In mathematics, a number series can represent many different things, from function domains and ranges to important informational systems' data. Typical operations performed on series of numbers include mean and median calculations and pattern recognitions. Different techniques of simple number summation have been developed to avoid having to laboriously add each number to the previous discovered sum. Methodologies rely on basic characteristics of number sets, including patterns of consecutive numbers and steady growth.

## Reverse the Order

Write the list of numbers on one line. For example, if the numbers are one through 10, write out the numbers one through 10. On the line underneath, write the numbers out in reverse order.

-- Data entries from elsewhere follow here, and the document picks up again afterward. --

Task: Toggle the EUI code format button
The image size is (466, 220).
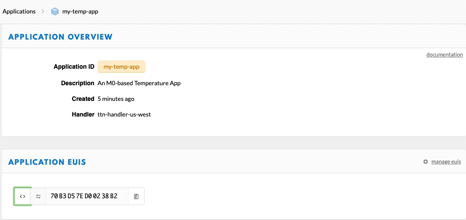Action: pos(23,197)
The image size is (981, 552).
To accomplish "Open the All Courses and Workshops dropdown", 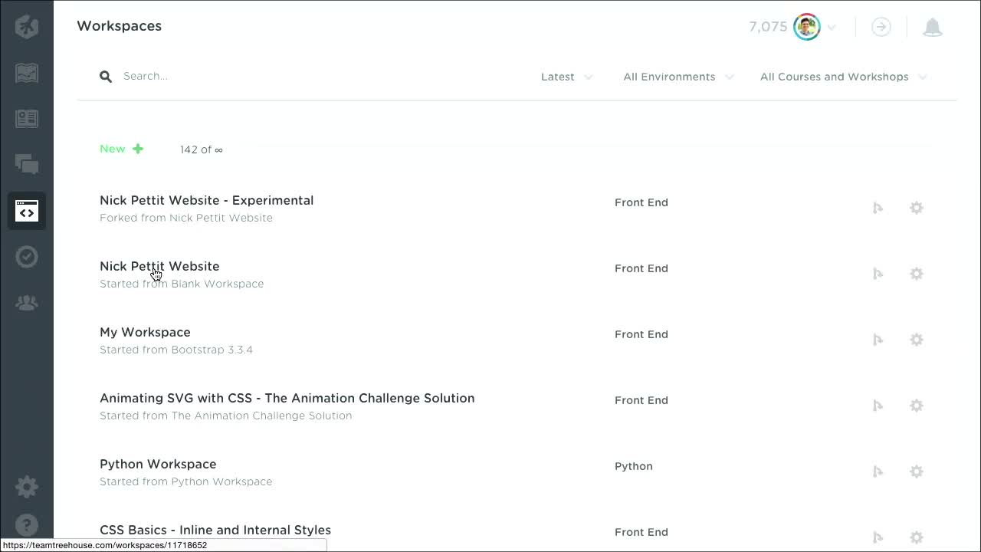I will coord(842,77).
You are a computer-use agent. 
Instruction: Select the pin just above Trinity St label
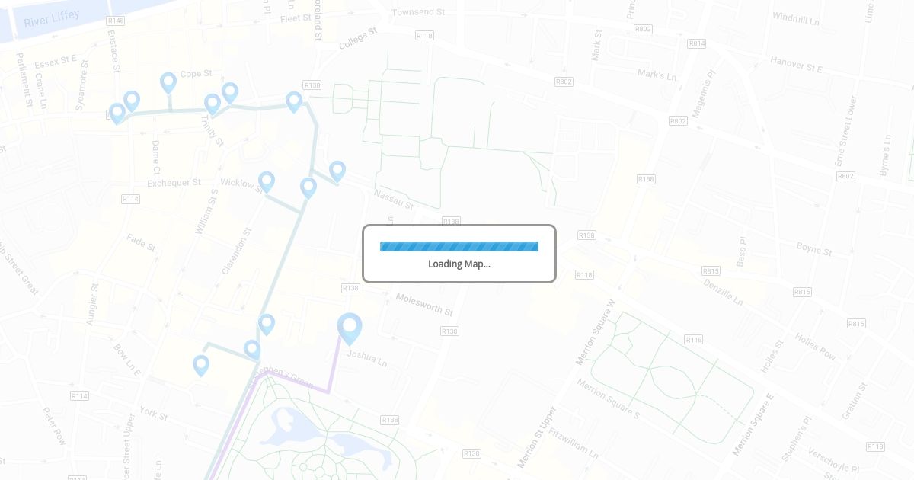[x=213, y=104]
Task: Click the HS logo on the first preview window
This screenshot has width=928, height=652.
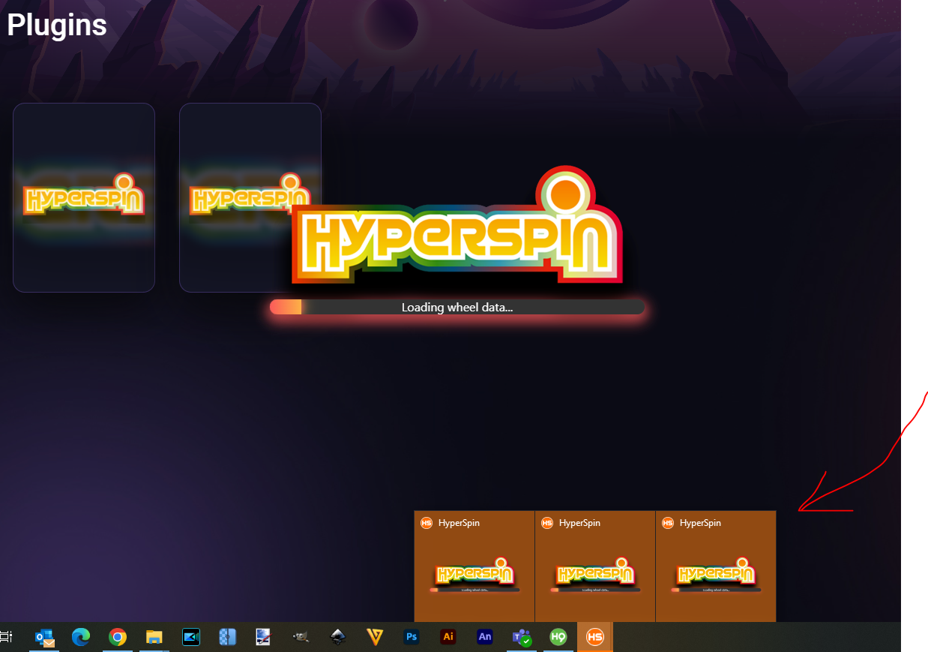Action: click(x=427, y=523)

Add each two-tiered column of numbers. The sums should be the same. Adding one and 10 together should yield 11. Adding two and nine together should also yield 11.

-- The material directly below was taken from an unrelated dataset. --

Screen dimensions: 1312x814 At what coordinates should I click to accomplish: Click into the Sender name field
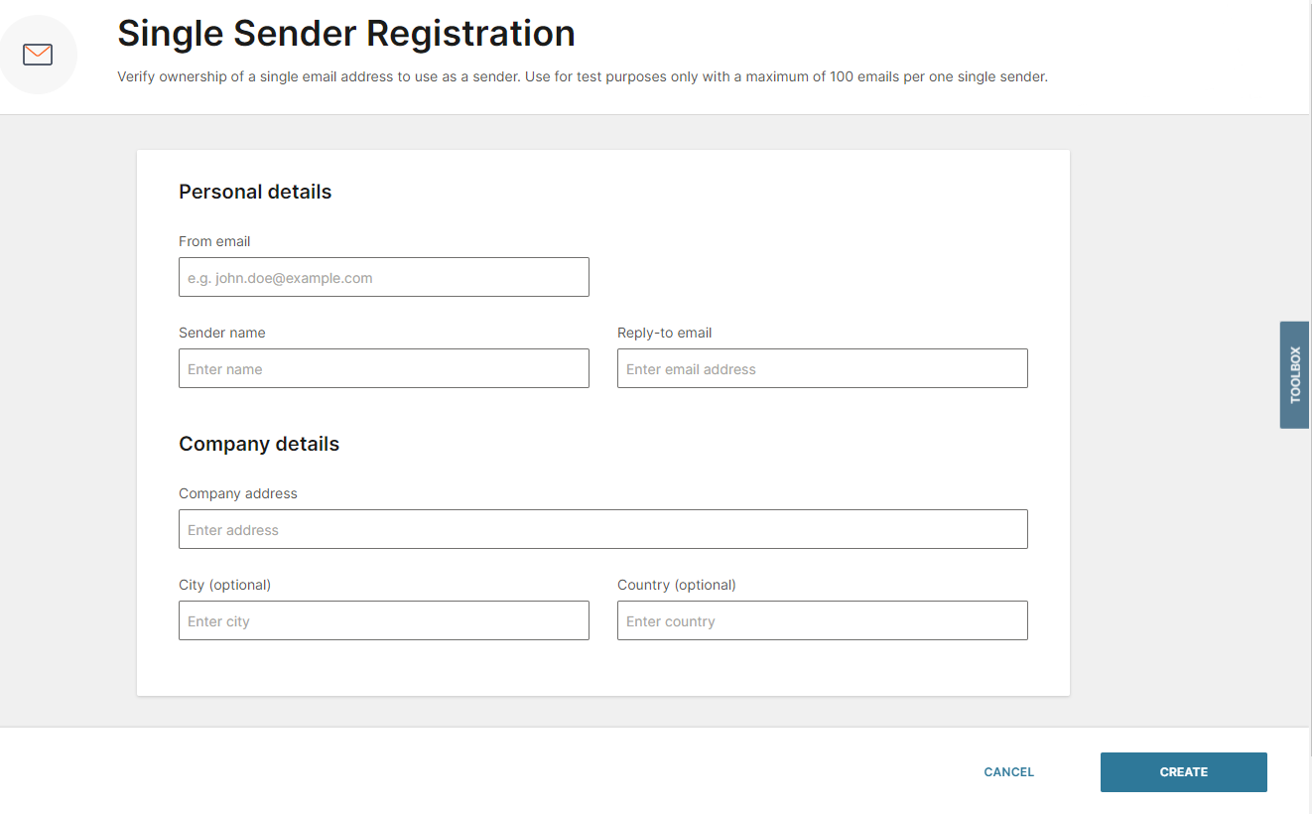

Multiply the amount of numbers in the series by the sum obtained from each column addition. For example, you multiply 10, the amount of numbers from one to 10, by the average sum of 11, obtaining 110.

Divide the product by two. For example divide, 110 by two. This will result in 55. This is the sum of the given numbers.

## First and Last

Square both the first and last number of the sequence. For example, if the numbers are one through 10, square 10, giving you 100, and square one, giving you 1.

Subtract the first square from the last. For example, subtract one from 100, giving you 99.

Add the first and last digits together. Add that sum to the squared difference. For example, add one and 10 together to get 11. Add 11 to 99. You will get 110.

Divide the sum by two. For example, divide 110 by two. You will obtain 55. This is the sum of the numbers.